Gibson, who scored an unexpected blockbuster with the self-financed “Passion,” which some observers called anti-Semitic, reportedly earned $400 million-plus from its theatrical release and DVDs.
The film’s success quashed speculation that Gibson was risking his career. He was honored as producer of the year this week at the Hollywood Film Awards and, as one studio executive told Entertainment Weekly: “He’s an entity now — a (Steven) Spielberg, a (Jerry) Bruckheimer.”
Gibson’s focus for the moment is on television. His Icon Productions company is behind the new dramas “Clubhouse” on CBS and “Kevin Hill” on UPN as well as “Complete Savages.”
Winning year for ABCOf the two major network series, neither is burning up the Nielsen ratings. “Complete Savages” drew 5.3 million viewers last week while “Clubhouse” had an audience of 8.4 million — compared to 18 million for top-ranked comedy “Everybody Loves Raymond” on CBS and 20.9 million for the new hit ABC drama “Desperate Housewives.”

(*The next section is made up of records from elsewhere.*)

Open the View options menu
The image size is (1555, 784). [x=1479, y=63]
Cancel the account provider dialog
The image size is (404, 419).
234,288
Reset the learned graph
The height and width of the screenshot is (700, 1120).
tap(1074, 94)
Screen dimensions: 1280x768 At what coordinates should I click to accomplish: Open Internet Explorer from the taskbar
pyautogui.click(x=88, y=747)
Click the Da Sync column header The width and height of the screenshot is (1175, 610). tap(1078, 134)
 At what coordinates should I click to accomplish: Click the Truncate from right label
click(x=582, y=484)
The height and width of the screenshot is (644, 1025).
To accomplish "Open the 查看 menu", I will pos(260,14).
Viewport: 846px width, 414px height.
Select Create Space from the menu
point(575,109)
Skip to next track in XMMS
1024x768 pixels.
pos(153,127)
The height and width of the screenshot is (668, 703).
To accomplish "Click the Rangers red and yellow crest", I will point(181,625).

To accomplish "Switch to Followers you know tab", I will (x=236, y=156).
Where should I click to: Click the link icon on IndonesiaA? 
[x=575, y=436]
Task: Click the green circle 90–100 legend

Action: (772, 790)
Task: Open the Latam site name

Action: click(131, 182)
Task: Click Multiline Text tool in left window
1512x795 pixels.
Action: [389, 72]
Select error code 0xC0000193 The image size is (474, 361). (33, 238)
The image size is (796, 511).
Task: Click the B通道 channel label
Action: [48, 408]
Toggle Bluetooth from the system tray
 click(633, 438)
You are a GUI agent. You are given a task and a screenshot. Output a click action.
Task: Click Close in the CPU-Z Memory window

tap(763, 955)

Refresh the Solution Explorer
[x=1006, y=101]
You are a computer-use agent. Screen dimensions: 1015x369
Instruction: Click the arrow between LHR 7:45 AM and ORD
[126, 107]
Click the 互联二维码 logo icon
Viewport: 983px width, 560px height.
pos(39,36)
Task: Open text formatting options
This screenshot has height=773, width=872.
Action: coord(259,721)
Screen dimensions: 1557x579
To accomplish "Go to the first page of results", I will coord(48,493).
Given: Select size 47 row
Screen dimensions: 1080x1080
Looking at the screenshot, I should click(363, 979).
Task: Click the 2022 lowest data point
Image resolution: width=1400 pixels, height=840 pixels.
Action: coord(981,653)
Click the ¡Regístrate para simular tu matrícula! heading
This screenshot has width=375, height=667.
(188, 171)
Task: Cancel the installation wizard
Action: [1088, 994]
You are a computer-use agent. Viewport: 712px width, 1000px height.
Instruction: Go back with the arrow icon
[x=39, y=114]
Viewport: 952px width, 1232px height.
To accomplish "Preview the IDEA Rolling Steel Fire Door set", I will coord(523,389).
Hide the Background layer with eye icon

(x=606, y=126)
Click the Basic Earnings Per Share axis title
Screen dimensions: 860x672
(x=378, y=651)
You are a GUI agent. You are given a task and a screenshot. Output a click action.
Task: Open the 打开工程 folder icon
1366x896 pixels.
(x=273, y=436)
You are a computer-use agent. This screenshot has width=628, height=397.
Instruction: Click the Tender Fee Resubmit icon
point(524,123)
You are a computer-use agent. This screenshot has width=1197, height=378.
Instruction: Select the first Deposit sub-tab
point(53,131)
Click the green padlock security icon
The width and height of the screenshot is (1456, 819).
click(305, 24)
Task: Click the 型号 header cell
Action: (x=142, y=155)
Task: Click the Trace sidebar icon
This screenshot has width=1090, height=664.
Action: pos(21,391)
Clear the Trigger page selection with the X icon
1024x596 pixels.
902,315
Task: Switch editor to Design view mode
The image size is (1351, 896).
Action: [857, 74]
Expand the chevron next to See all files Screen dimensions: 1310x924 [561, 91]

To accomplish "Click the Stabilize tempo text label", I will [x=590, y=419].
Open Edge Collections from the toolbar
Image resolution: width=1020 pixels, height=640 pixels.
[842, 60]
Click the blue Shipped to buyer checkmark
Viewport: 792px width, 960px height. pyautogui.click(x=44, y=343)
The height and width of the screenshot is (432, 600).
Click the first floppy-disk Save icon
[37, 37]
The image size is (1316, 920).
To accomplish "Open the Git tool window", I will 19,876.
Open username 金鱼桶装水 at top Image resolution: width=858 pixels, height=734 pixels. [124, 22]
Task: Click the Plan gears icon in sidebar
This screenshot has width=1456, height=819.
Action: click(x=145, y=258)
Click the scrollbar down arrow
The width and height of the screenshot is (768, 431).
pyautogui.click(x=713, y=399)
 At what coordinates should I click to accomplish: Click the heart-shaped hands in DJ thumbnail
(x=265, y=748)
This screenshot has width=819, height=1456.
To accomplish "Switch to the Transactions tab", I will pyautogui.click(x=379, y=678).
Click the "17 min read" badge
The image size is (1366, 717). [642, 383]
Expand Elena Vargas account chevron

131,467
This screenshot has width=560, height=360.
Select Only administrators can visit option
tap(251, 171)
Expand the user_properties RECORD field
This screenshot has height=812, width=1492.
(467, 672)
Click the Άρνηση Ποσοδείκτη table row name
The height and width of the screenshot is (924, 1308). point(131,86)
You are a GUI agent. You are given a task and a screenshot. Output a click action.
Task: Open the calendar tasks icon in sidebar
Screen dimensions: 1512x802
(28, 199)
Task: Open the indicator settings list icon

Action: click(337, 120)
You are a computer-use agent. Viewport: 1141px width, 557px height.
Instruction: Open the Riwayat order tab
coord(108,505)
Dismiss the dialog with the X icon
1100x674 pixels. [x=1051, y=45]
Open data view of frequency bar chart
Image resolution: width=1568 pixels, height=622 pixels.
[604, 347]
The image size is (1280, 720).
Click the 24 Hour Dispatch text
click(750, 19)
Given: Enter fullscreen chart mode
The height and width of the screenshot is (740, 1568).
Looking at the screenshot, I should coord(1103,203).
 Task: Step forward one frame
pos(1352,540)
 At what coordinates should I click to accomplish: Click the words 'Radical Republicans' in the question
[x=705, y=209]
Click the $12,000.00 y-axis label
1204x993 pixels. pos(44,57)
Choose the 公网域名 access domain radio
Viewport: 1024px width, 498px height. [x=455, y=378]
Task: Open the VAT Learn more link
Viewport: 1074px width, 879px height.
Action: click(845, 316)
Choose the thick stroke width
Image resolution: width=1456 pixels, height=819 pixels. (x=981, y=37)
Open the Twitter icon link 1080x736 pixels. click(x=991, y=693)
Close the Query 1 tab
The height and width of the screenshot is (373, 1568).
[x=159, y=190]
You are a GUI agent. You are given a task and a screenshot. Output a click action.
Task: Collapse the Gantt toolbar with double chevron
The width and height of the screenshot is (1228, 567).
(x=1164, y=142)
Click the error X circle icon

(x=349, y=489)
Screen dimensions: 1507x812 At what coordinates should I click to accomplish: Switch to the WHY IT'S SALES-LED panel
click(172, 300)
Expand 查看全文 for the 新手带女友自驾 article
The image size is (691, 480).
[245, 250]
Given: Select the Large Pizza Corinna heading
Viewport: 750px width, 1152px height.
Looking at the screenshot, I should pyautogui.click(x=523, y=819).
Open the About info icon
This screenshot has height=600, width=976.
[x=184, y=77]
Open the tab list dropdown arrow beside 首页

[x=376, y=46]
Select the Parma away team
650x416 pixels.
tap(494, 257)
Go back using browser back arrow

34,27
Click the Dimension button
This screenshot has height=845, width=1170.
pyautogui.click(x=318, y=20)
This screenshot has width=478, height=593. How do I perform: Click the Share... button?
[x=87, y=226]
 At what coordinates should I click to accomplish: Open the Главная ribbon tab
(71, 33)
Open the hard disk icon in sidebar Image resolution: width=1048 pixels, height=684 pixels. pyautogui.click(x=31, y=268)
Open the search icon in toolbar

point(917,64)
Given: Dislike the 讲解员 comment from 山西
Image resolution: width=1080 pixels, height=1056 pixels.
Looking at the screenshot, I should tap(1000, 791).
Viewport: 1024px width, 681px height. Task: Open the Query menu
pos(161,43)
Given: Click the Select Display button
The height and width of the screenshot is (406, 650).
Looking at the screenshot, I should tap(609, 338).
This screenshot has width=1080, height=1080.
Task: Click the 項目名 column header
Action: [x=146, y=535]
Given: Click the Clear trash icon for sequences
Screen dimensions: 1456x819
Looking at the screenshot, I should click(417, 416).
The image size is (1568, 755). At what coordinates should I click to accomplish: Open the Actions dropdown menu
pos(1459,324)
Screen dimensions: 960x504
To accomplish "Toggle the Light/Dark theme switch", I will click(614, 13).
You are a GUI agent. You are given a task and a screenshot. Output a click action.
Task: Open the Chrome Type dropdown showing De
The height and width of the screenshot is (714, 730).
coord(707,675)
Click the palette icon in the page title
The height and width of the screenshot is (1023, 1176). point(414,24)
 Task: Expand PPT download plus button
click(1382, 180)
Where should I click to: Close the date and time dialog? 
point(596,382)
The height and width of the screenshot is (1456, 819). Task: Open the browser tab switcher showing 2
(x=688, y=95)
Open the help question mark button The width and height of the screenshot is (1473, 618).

In the Scullys’ view, the success of “Desperate Housewives” and another new ABC drama, “Lost,” is part of the reason their show is struggling. The two hourlong shows received heavy promotion; “Complete Savages” got relatively little.
Asked how he feels about his sitcom’s performance, Scully plays it droll: “Is it out? I’ve been so busy watching ‘Desperate Housewives’ and ‘Lost’ I didn’t notice.”
“The lack of focus on comedy right now for ABC has been disappointing to us,” he continued, “but we understand their need to launch a hit drama this year. Now that they’ve done it so successfully we’re ...”
“Ready to ride their coattails,” said Thacker-Scully, finishing the sentence.
A better time slot and more compatible shows — “8 Simple Rules” and “Hope and Faith,” which bracket “Complete Savages,” are more female-oriented — would be ideal, said the Scullys.
“I feel like we’re a thong in grandma’s underwear drawer right now,” is how Thacker-Scully puts it.
The couple became friendly with Gibson while working on a fund-raiser for Malibu High School (Scully and Gibson children were enrolled there). They share a familiarity with big broods like the one in “Complete Savages”: The Scullys have five kids, Gibson and his wife, Robyn, have seven.
Whether Gibson’s heavyweight status can help the series relocate, or survive, is unclear. Other Hollywood top dogs have seen their low-rated TV shows unceremoniously dumped, including “Titanic” director James Cameron (“Dark Angel”) and Bruckheimer (“Skin”).
Uncertainty aside, the project that was intended to be fun for all has lived up to the goal, the Scullys said. Gibson would seem to agree.
“I see blue skies,” he croons during rehearsal, a smile on his face.